クリスティーヌ演じる愛希は、素朴で純粋な誰からも愛される少女を体現。くるくると変わる表情に思わず目が離せなくなってしまう。その純粋さ故に、結果的にエリックを傷つけてしまうことにもなるのだが……エリックとシャンドン伯爵の二人が彼女に夢中になるのも頷ける魅力を放っていた。その歌声は劇中で“天使の歌声”と評され、ストーリーが進むにつれて少女の声から包み込むような温かみのある声へ変化させていく様も見事だった。
エリックの恋敵であるシャンドン伯爵役の廣瀬は、華のある伯爵役を堂々と、そして活き活きと演じた。決して遊びではなく、誠意をもってクリスティーヌに接しているということが真剣な表情や態度から伝わってくる。夜のパリの街で繰り広げられるシャンドン伯爵とクリスティーヌの恋の駆け引きのシーンは、ついうっとり見入ってしまう人も多いのではないだろうか。リアレンジされて本公演から新たに追加された三重奏のナンバー「ワット・ウィル・アイ・ドゥ」も、1幕後半で効果的に歌われていた。クリスティーヌをめぐる三角関係をより一層濃く描きたいと語っていた演出の城田の想いは、本公演で具現化できたに違いない。
ゲネプロ直前に行われた囲み取材の場には、城田優(演出・出演)、加藤和樹、愛希れいか、木下晴香、廣瀬友祐、木村達成の6名が登場。各々が、城田版『ファントム』に対する熱い想いを述べた。

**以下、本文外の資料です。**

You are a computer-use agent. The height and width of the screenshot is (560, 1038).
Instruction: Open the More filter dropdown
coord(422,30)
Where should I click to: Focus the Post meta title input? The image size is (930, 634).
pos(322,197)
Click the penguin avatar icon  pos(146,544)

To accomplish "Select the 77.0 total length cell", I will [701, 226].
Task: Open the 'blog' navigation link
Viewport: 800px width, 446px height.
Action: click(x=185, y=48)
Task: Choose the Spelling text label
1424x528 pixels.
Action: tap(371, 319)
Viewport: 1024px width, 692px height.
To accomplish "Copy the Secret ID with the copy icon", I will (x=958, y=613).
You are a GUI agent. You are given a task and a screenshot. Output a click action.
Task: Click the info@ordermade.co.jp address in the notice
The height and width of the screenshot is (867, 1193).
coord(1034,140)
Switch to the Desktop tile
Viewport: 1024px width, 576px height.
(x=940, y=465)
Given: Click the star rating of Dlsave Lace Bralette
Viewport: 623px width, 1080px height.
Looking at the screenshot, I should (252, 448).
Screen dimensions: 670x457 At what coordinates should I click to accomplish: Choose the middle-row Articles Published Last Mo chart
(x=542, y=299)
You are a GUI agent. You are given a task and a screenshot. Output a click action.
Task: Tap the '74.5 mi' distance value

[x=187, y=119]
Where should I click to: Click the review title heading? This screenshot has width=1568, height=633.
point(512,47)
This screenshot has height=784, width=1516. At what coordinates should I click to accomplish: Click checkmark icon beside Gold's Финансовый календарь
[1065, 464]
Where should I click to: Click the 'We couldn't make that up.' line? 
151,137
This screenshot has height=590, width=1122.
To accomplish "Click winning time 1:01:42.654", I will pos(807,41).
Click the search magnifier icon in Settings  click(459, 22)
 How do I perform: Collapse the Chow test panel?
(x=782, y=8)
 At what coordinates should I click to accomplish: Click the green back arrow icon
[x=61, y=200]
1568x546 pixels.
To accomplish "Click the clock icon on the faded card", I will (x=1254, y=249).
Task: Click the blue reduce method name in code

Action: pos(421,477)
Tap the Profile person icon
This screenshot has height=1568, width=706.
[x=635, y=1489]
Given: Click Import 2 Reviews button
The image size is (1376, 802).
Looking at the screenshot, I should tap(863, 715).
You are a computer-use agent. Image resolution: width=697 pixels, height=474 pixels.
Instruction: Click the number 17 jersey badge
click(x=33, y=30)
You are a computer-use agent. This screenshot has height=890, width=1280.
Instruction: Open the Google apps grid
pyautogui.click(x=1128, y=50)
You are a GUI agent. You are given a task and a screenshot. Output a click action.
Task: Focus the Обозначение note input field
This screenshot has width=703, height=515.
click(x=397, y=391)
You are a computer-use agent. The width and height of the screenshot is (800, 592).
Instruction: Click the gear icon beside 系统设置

(左から)木村達成、木下晴香、城田優、加藤和樹、愛希れいか、廣瀬友祐
初の演出と出演の二刀流に挑む城田は、開幕直前の心境を「初めての経験で、言葉にできない謎の感情と戦っています」と意味ありげに述べた。聞いてみると、どうやら演出と主演という2つの立場で準備を進めてきた中で、自身の稽古ができていないのだと明かす。「自主稽古させていただいて、ちゃんとしたクオリティのものがお届けできるように頑張ります!」と続け、さらに「最高のクオリティを作りたいが故に自分の中で葛藤したこともあり、本当に未知の世界。できることはできたので、この作品が世の中に出ていくことに関しては今何も心配要素はないです。僕個人としての不安はあるんですけど(笑)、作品としては2019年間違いなく1番輝かしく、夢の世界で、愛に満ちていて、希望と絶望が入り混じった最高のエンターテイメントができたと自負しております」と、作品への想いを熱っぽく語った。
城田優
城田とは十数年来の付き合いがあり戦友でもある加藤に演出家・城田についての話が振られると、城田が加藤に耳打ちを始める。耳打ちを終えると、加藤が「素晴らしかったです(笑)」と城田に言われるまま答え笑いを誘うのに続けて、「彼はいい意味で変わっていないですし、芝居に対する想いや自分の頭の中のイメージを我々に遺憾なく伝えてくれたので、僕らもそれに答えてなんとか食らいついていった。ここまで作品に対する愛情がある人なので、彼についていくということが一番の近道だろうなと思った。僕らだけでなく、スタッフ、アンサンブル含め、この人を信じてやってきました。それだけ人を引っ張る力がある人だな、と。同じ役者でもあるので、気持ちの共通認識はとても強いものがありました」と語り、深い信頼関係を感じさせた。
加藤和樹
愛希は「作品に対する愛と、スタッフの皆さんや私たちへの愛と、愛に溢れた方です。だから私もついていこうっていうその気持だけで稽古してきました。ご自身はお稽古していないから不安だとおっしゃっていましたが、その時間を私たちのお稽古に費やしてくださったので、すごく感謝しています」と演出家として全力で作品に取り組む城田に感謝を述べた。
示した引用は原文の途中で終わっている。